Fans of the Harry Potter series are leaving notes for the next generation of readers to find.
Fans are writing messages in the books to say exactly what the books meant to them.
Harry Potter website Mugglenet.com encouraged fans to sneak the notes into library books and donated books and share them pictures of it on social media using the hashtag #PotterItForward.
With over 450 million copies sold, Harry Potter is the best selling book series of all time.
It topped a Facebook poll last year as one of the most influential books in the world, beating Harper Lee's ''To Kill A Mockingbird'', J.R.R. Tolkien's ''The Lord of the Rings'' and even the Bible.
Even though the final book "Harry Potter and the Deathly Hallows" was published in July 2007, the series still continues to bring together audiences across different age groups and social and ethnic backgrounds, as evident in #PotterItForward.
In a study called “The greatest magic of Harry Potter: Reducing prejudice,” psychologists led by Loris Vezzali at the University of Modena and Reggio Emilia in Italy, say that reading “Harry Potter” improves attitudes toward stigmatised groups, such as immigrants, gay people and refugees.

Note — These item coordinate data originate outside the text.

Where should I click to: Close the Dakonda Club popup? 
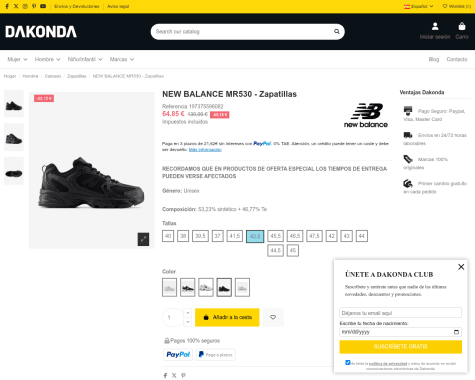[x=461, y=267]
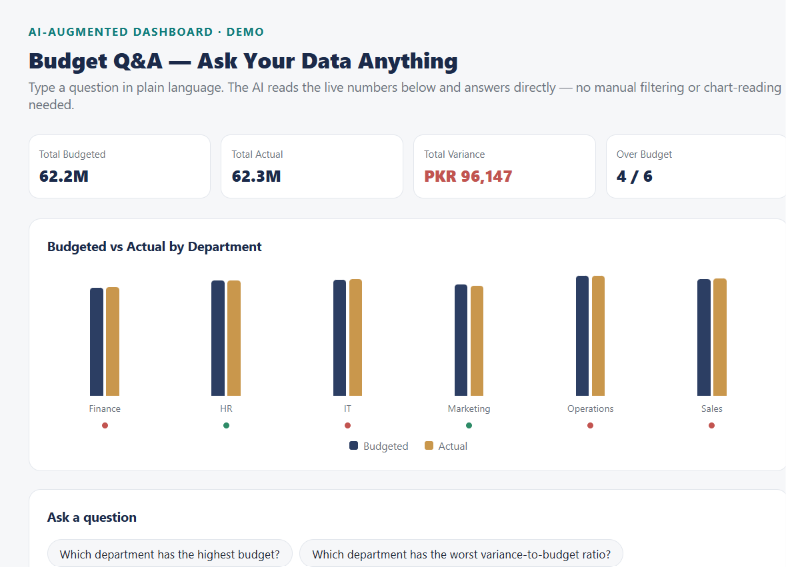786x568 pixels.
Task: Open the Over Budget 4 / 6 card
Action: tap(696, 166)
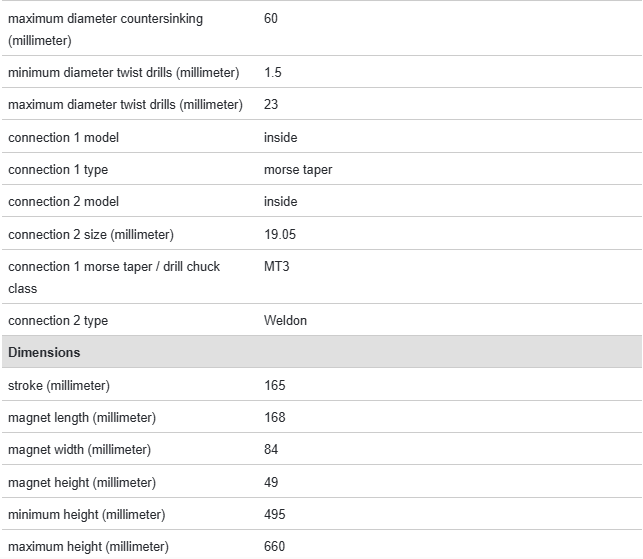643x559 pixels.
Task: Click connection 2 type label
Action: 58,321
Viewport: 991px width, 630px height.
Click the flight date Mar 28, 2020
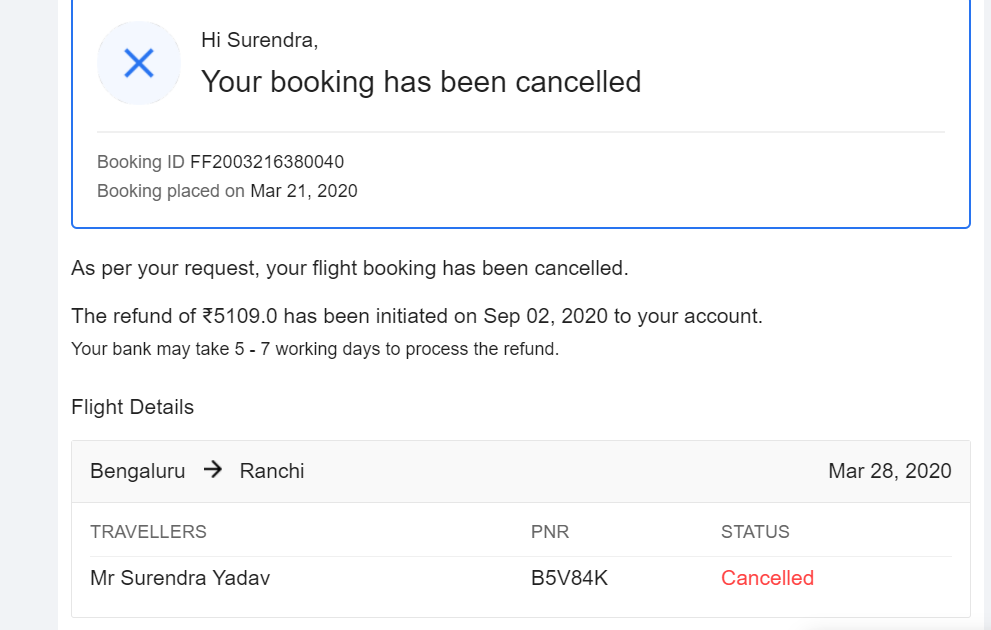click(x=889, y=471)
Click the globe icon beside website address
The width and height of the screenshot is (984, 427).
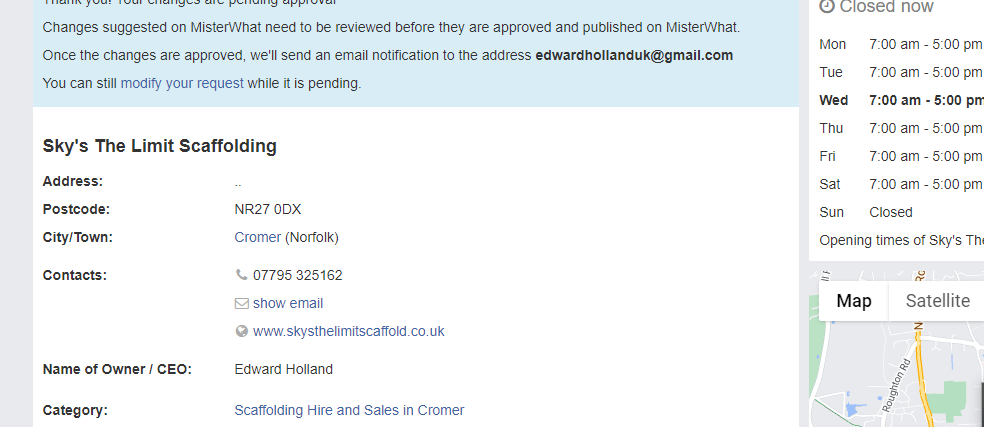pyautogui.click(x=241, y=331)
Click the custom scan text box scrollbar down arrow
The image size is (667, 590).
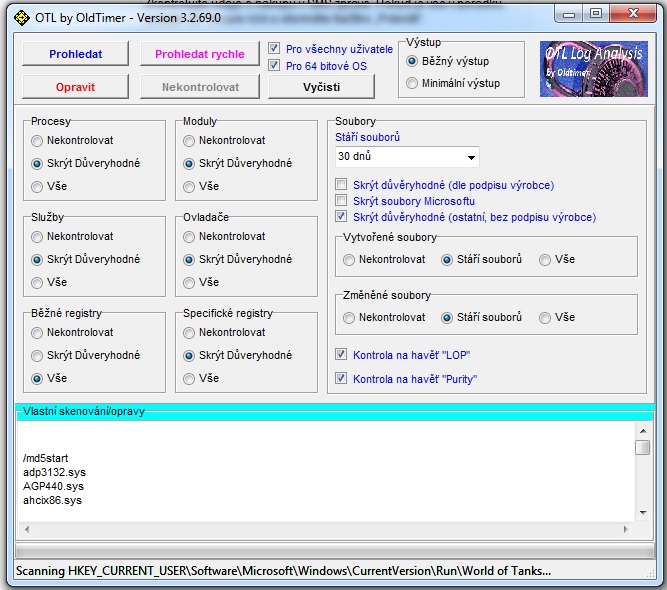[x=643, y=512]
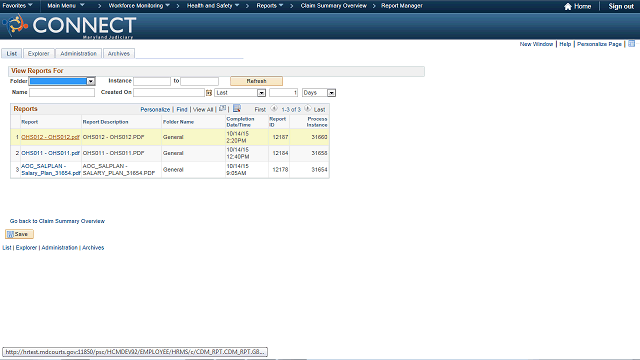Click the CONNECT logo
Screen dimensions: 640x360
click(69, 26)
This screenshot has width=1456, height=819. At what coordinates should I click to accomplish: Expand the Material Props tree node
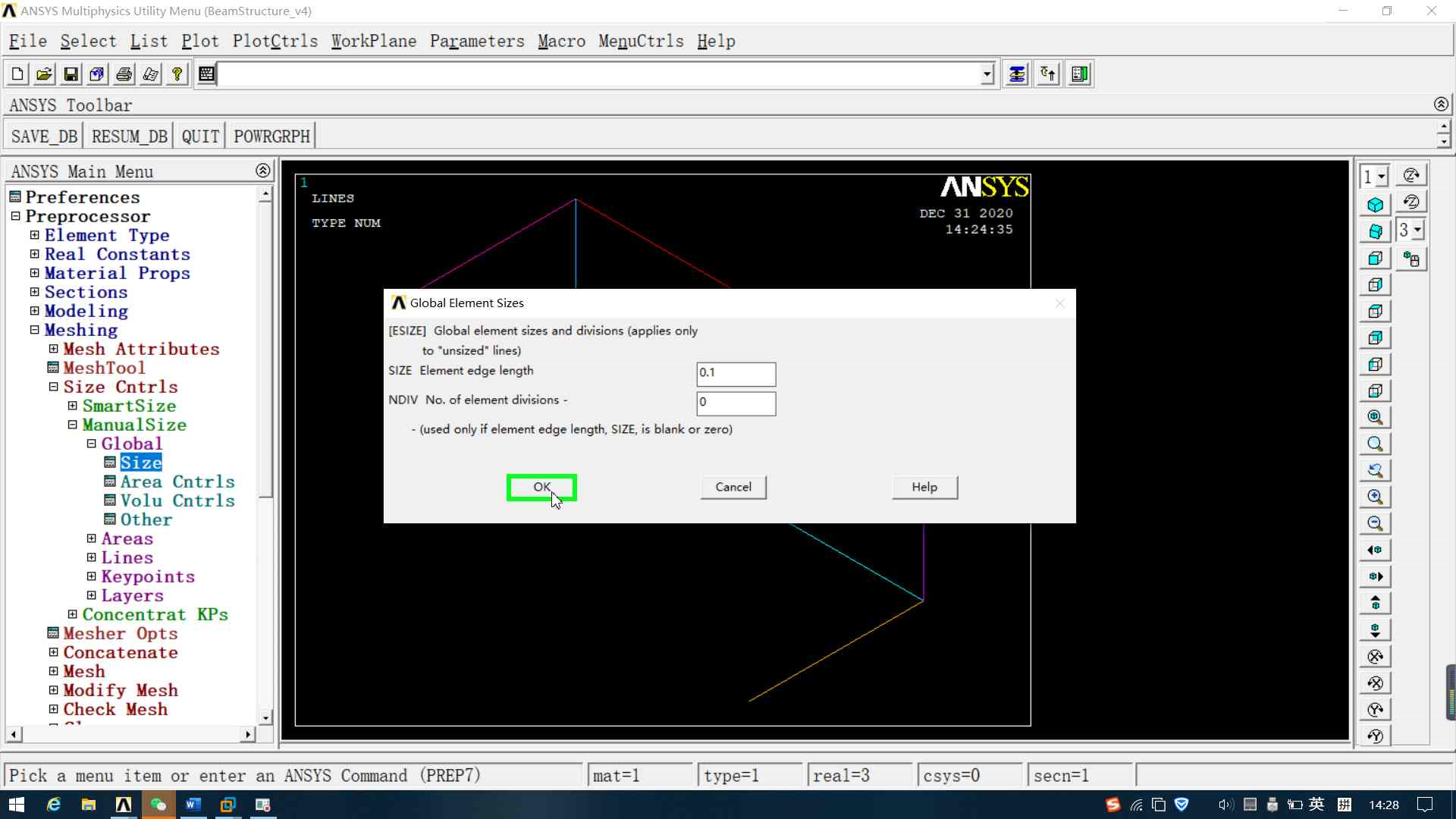click(34, 273)
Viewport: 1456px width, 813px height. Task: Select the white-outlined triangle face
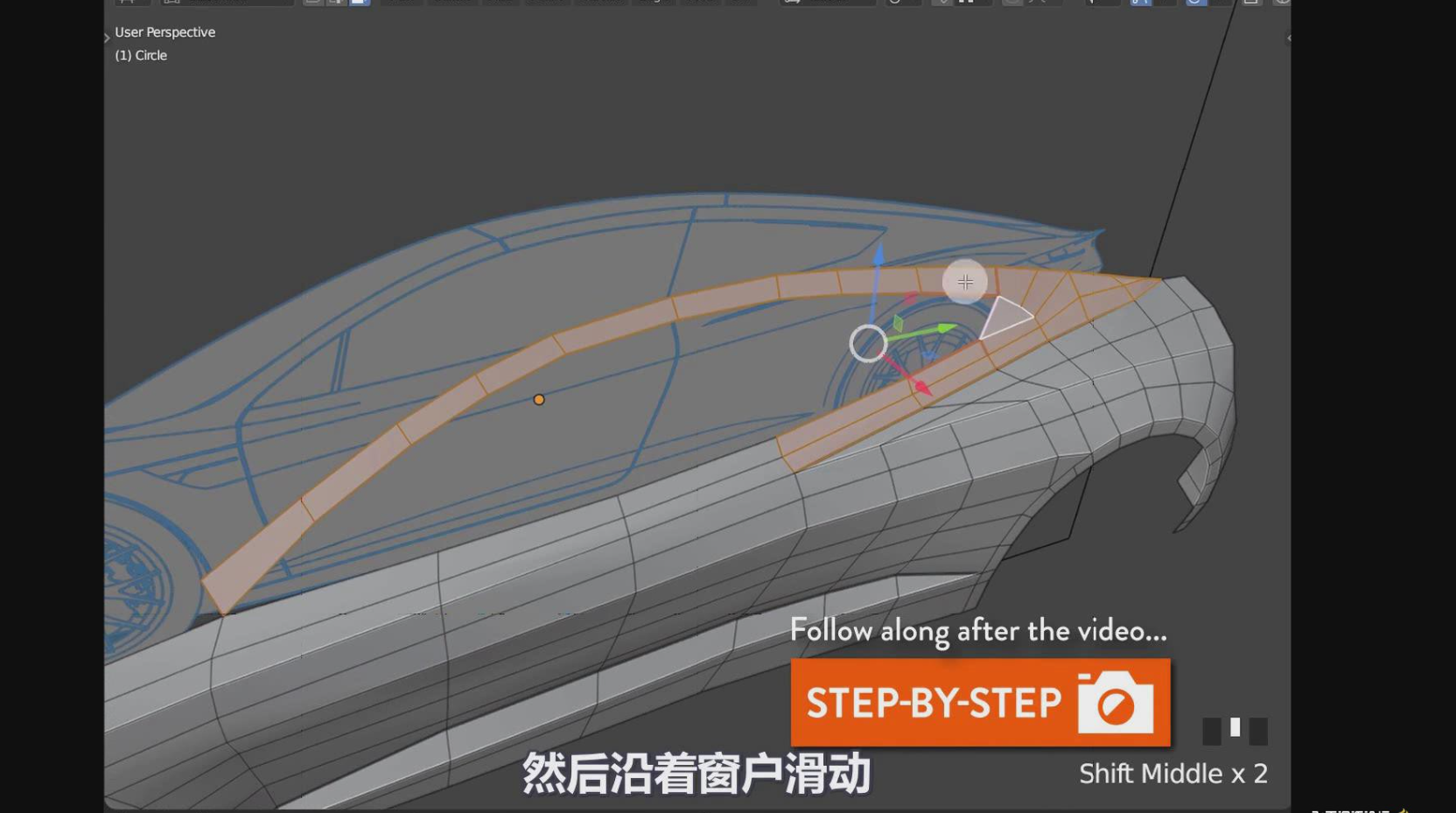[x=1004, y=318]
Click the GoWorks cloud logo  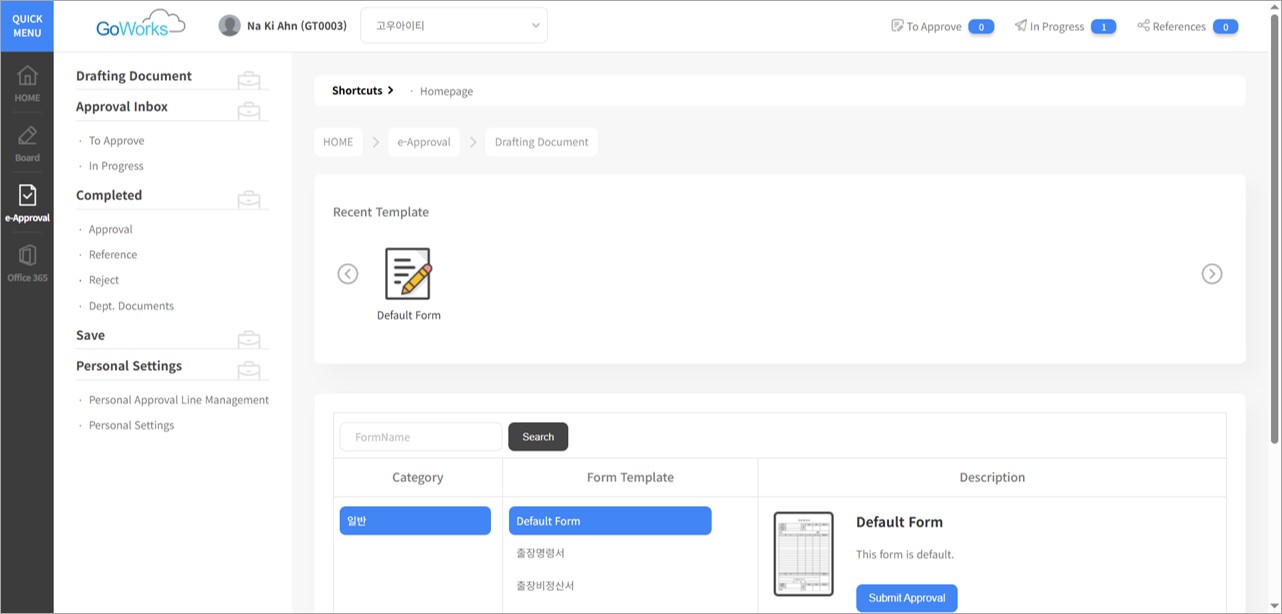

Rowling's world of wizardry was filled with stigmatised characters who struggled due to circumstances out of their control.
The “muggles” were deemed inferior due to their lack of magical powers. The "half bloods" or "mud bloods" - wizards and witches descended from only one magical parent - didn't get much respect either, while Lord Voldemort believed that power should be held by "pure blood" wizards only.